次に、必要に応じてリスト化する方法です。

C#
var list = items.ToList();

Console.WriteLine(list.Count);

foreach (var item in list)
{
Process(item);
}

また、そもそもメソッドの引数をIReadOnlyCollection<T>にする方法もあります。

C#
void ProcessAll(IReadOnlyCollection<Item> items)
{
Console.WriteLine(items.Count);

foreach (var item in items)
{
Process(item);
}
}

IEnumerable<T>は便利ですが、「何度も列挙する」「件数が必要」「インデックスアクセスが必要」といった要件があるなら、別の型を選ぶほうが自然です。

9-5. nullのIEnumerableにCount()を使うとどうなるか

nullIEnumerable<T>Count()を呼ぶと例外になります。

C#
IEnumerable<int>? numbers = null;

int count = numbers.Count(); // 例外

nullの可能性がある場合は、null条件演算子を使います。

C#
int count = numbers?.Count() ?? 0;

または、空のシーケンスに置き換えます。

C#
IEnumerable<int> safeNumbers = numbers ?? Enumerable.Empty<int>();

int count = safeNumbers.Count();

ただし、設計としては、可能であればnullではなく空のコレクションを返すほうが扱いやすくなります。

C#
IEnumerable<int> GetNumbers()
{
return Enumerable.Empty<int>();
}

呼び出し側が毎回nullチェックをしなくて済むため、コードもシンプルになります。

まとめ

C#のIEnumerableに対するCount()は、常に遅いわけではありません。

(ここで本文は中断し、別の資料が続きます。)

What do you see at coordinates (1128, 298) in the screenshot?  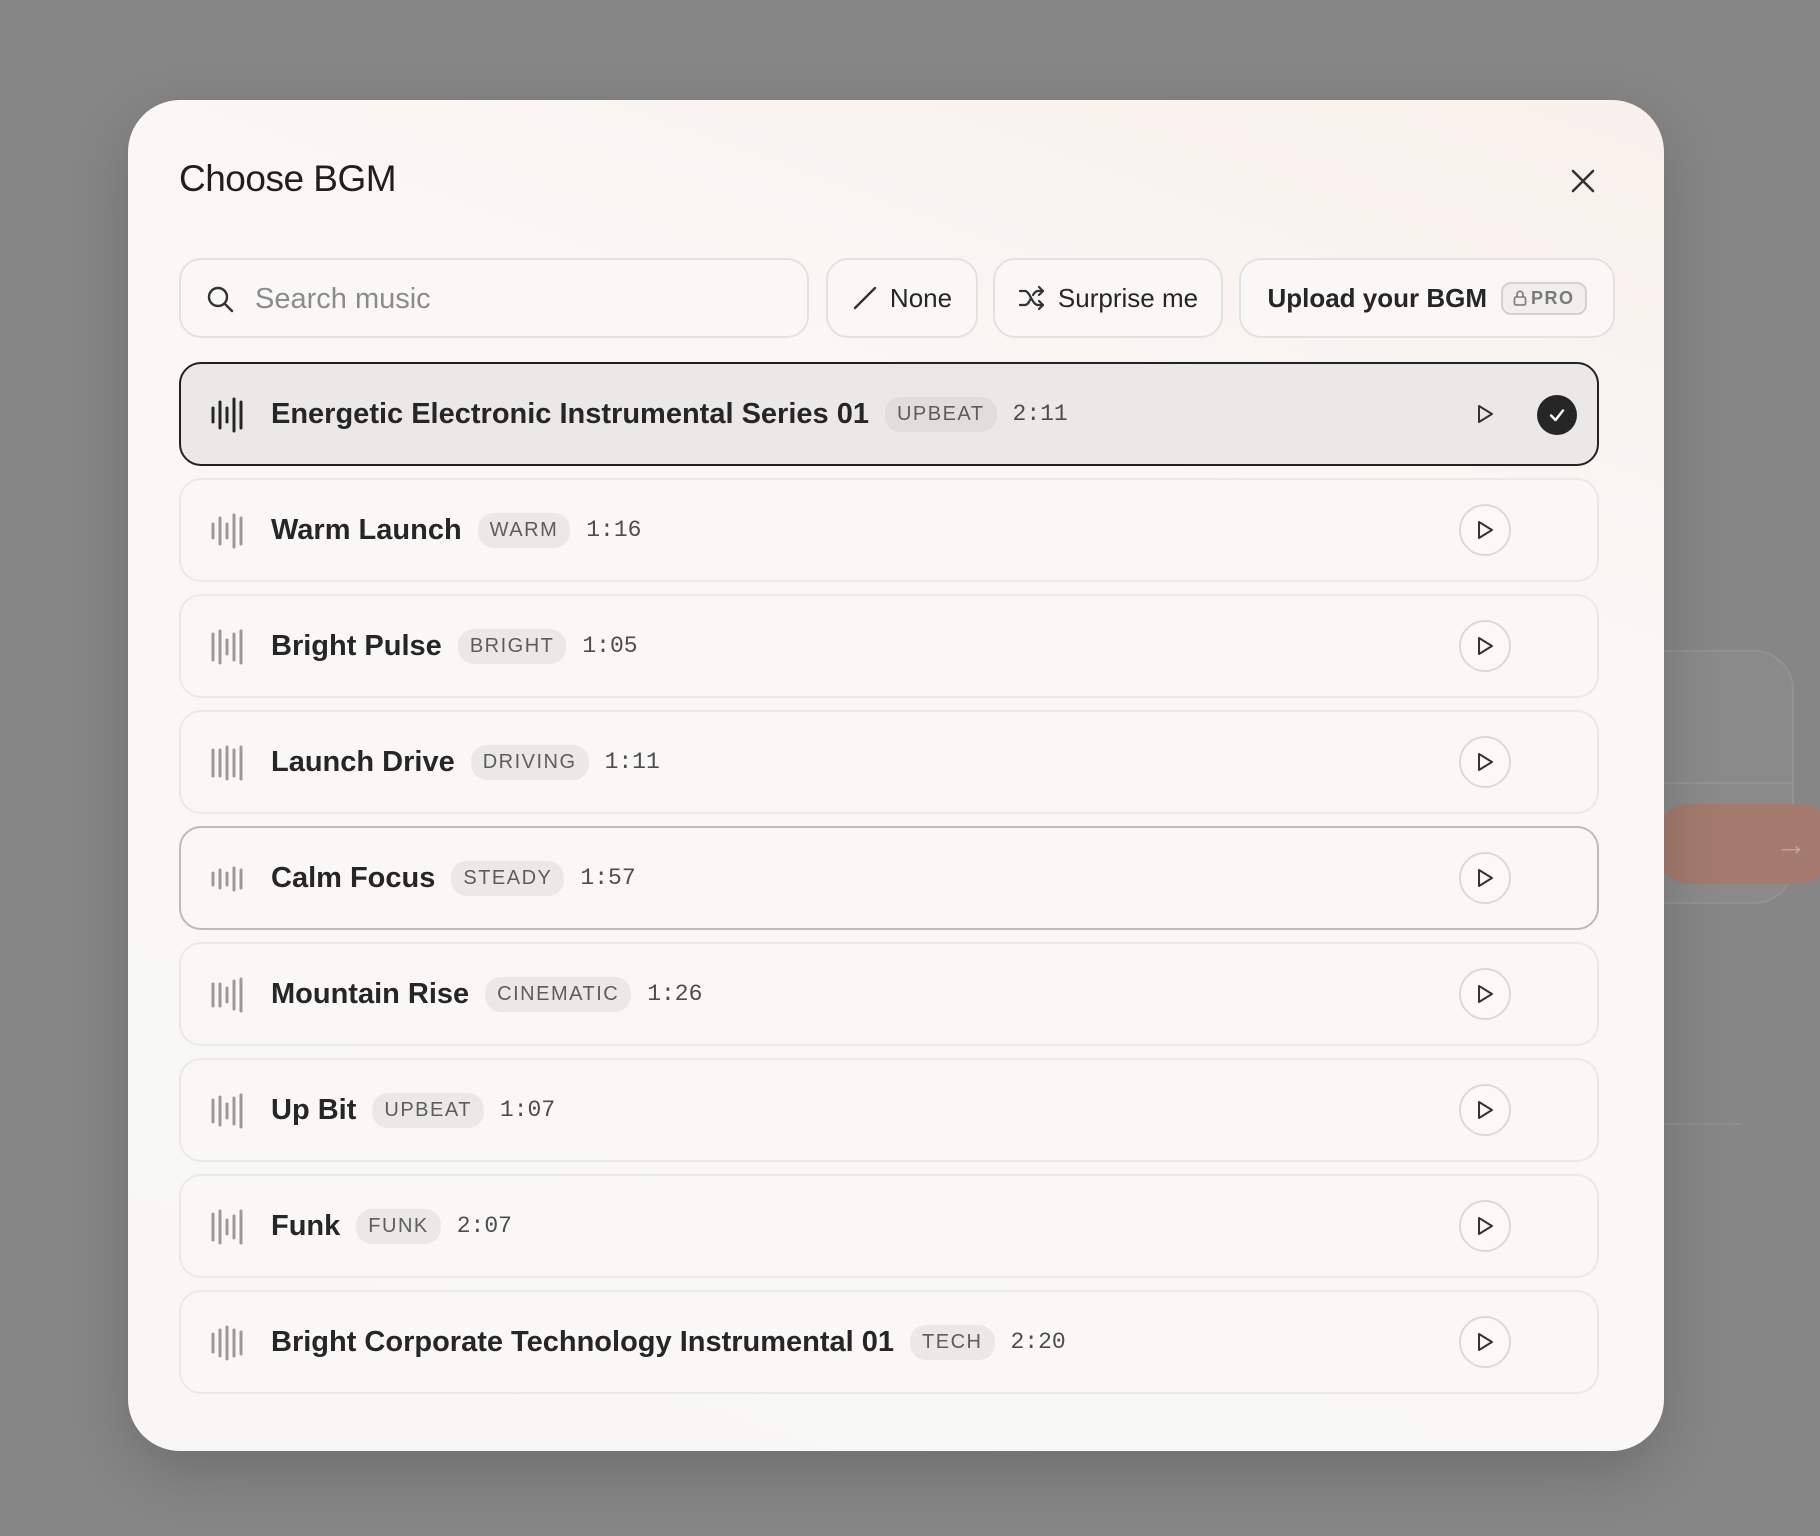 I see `surprise-me-label: Surprise me` at bounding box center [1128, 298].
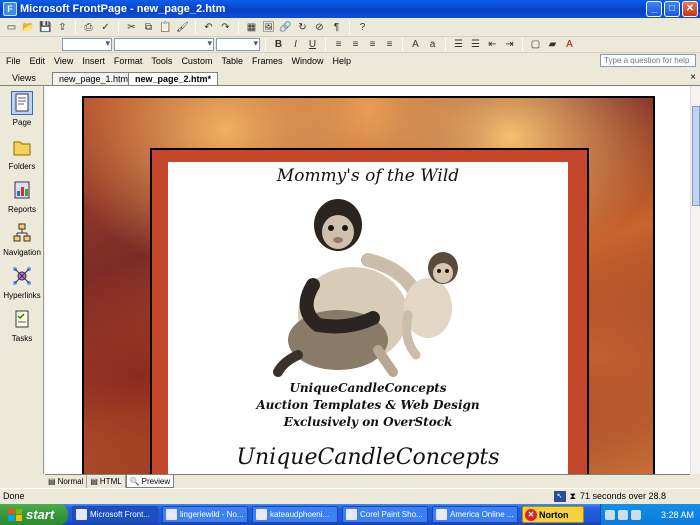 This screenshot has height=525, width=700. I want to click on status-bar: Done ↖ ⧗ 71 seconds over 28.8, so click(350, 496).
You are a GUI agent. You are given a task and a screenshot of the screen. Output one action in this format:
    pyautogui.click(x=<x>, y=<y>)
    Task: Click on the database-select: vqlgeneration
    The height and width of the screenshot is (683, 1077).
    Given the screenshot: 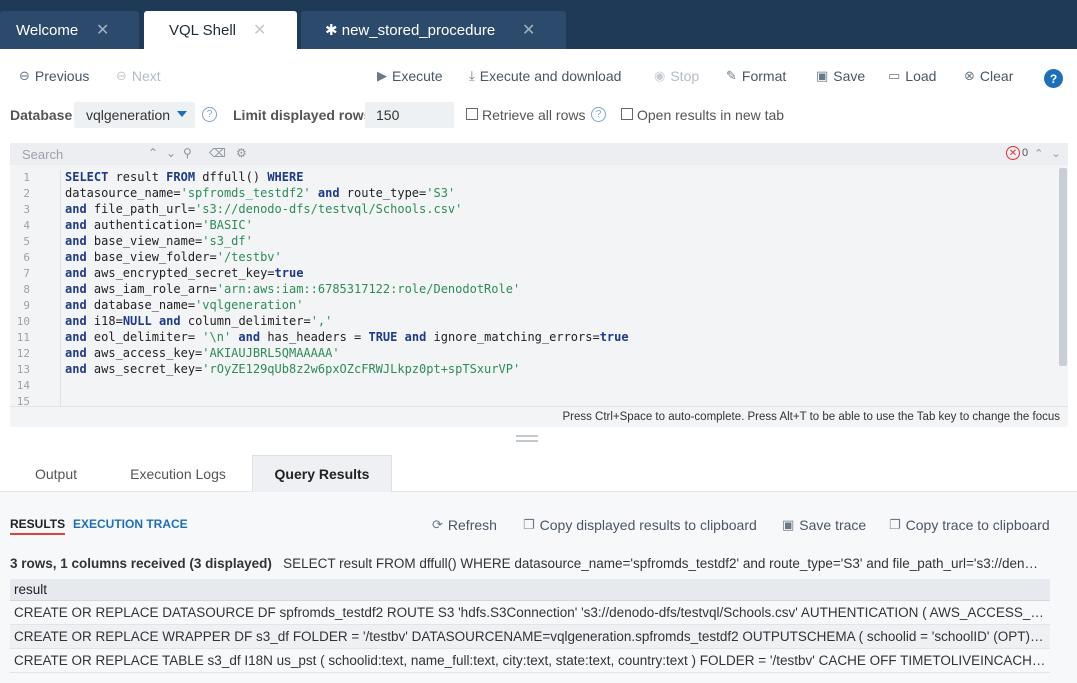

List<T>HashSet<T>のように要素数を保持しているコレクションなら、効率よく件数を取得できる場合があります。一方、yield returnで生成されたシーケンス、LINQのWhereSelectを重ねたクエリ、ファイルやAPIなど外部リソースを扱うシーケンスでは、Count()が全件列挙を引き起こすことがあります。

基本的な使い分けは次のとおりです。

やりたいこと使うもの
配列の要素数を知りたいLength
List<T>の要素数を知りたいCount
ICollection<T>の要素数を知りたいCount
IEnumerable<T>の正確な件数が必要Count()
要素が存在するか知りたいAny()
条件に合う要素が存在するか知りたいAny(predicate)
条件に合う件数が必要Count(predicate)
列挙せずに件数取得できるか確認したいTryGetNonEnumeratedCount()

特に、存在確認でCount() > 0を書くのは避け、Any()を使うのが基本です。Count()は「件数そのものが必要なとき」に使い、空チェックや条件一致の確認にはAny()を使いましょう。

また、メソッド内で件数が必要なら、引数をIEnumerable<T>ではなくIReadOnlyCollection<T>ICollection<T>にする設計も検討できます。IEnumerable<T>は柔軟ですが、要素数を直接持つとは限りません。

Count()Countプロパティ、LengthAny()を正しく使い分けることで、C#のLINQコードは読みやすくなり、不要な列挙やパフォーマンス低下も避けやすくなります。